••can ye pass the acid test?••

ye who enter here be afraid, but do what ye must -- to defeat your fear ye must defy it.

& defeat it ye must, for only then can we begin to realize liberty & justice for all.

time bomb tick tock? nervous tic talk? war on war?

or just a blog crying in the wilderness, trying to make sense of it all, terror-fried by hate radio and FOX, the number of whose name is 666??? (coincidence?)

Thursday, August 06, 2009

WASHINGTON – Conservative activists are vowing to keep up their fight against President Barack Obama's health care plans, even as the Democratic Party pushes back hard, accusing Republicans of organizing angry mobs.

Democrats and the White House are claiming that the sometimes rowdy protests that have disrupted Democratic lawmakers' meetings and health care events around the country are largely orchestrated from afar by insurers, lobbyists, Republican Party activists and others.

"This mob activity is straight from the playbook of high-level Republican political operatives," the Democratic National Committee says in a new Web video. "They have no plan for moving our country forward, so they've called out the mob."
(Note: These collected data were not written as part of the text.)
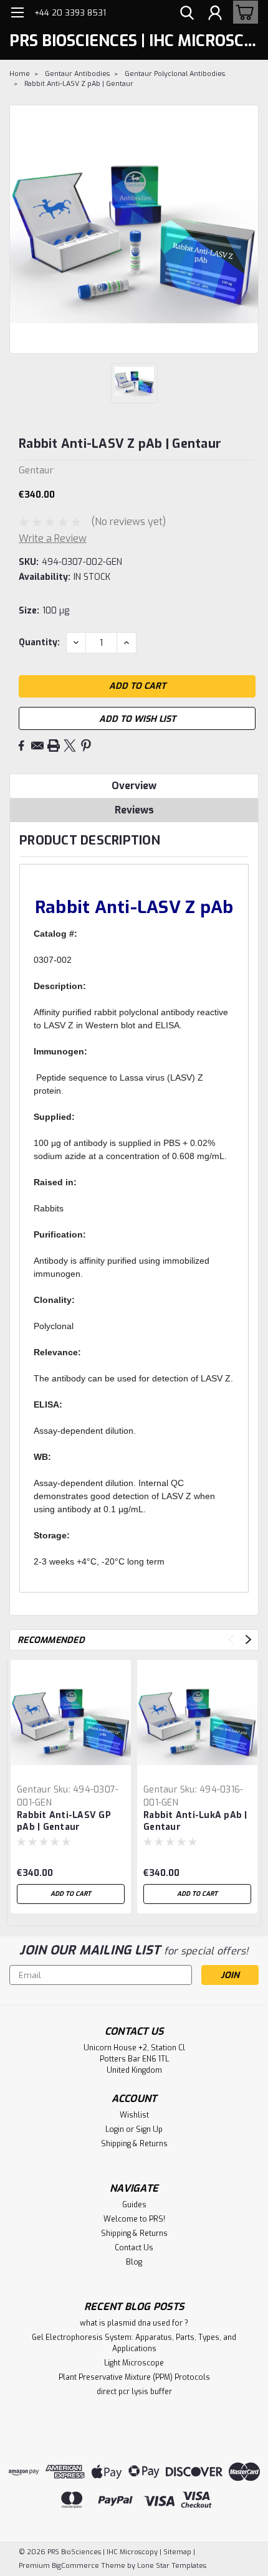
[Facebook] (21, 745)
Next (248, 1639)
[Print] (53, 745)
Some of the activists who've shown up at town hall meetings held recently by Sen. Arlen Specter, D-Pa., Rep. Steve Kagen, D-Wis., and others are affiliated with loosely connected right-leaning groups, including Conservatives for Patients' Rights and Americans for Prosperity, according to officials at those groups. Some of the activists say they came together during the "Tea Party" anti-big-government protests that happened earlier this year, and they've formed small groups and stayed in touch over e-mail, Facebook and in other ways.

But they insist they're part of a ground-level movement that represents real frustration with government spending and growth.

"There isn't any group that's backing me, who's influenced me, who's pushing me to do this," said Robert A. Mitchell, a small business owner from Doylestown, Pa., who questioned Specter at a weekend town hall event about lawmakers failing to read legislation.

The exchange was captured on YouTube and has spread, along with other videos. One showing protesters mobbing Rep. Lloyd Doggett, D-Texas, includes footage of someone holding a sign showing Doggett with devil's horns; another shows Kagen shouted down at a meeting at a library.

At a forum in Little Rock on Wednesday, Rep. Mike Ross, D-Ark., sat with his head in his hands at one point while the crowd heckled him and Rep. Vic Snyder, accusing them of supporting government-backed care that would eliminate choice.

Mitchell said he was angered by push-back from the White House and it would motivate him to further activism, a view echoed by others.

"These are town hall meetings, and the federal government is trying to intimidate people," Mitchell said in a phone interview Wednesday.

Republican Party Chairman Michael Steele defended the activism, even as he denied the party was organizing it.

"We are not inciting anyone to go out and destruct anything," Steele told reporters on a conference call. "We're encouraging people to go and visit their congressman or their senator."

"To sit back and say that this is some Republican cabal is a bunch of baloney," Steele said.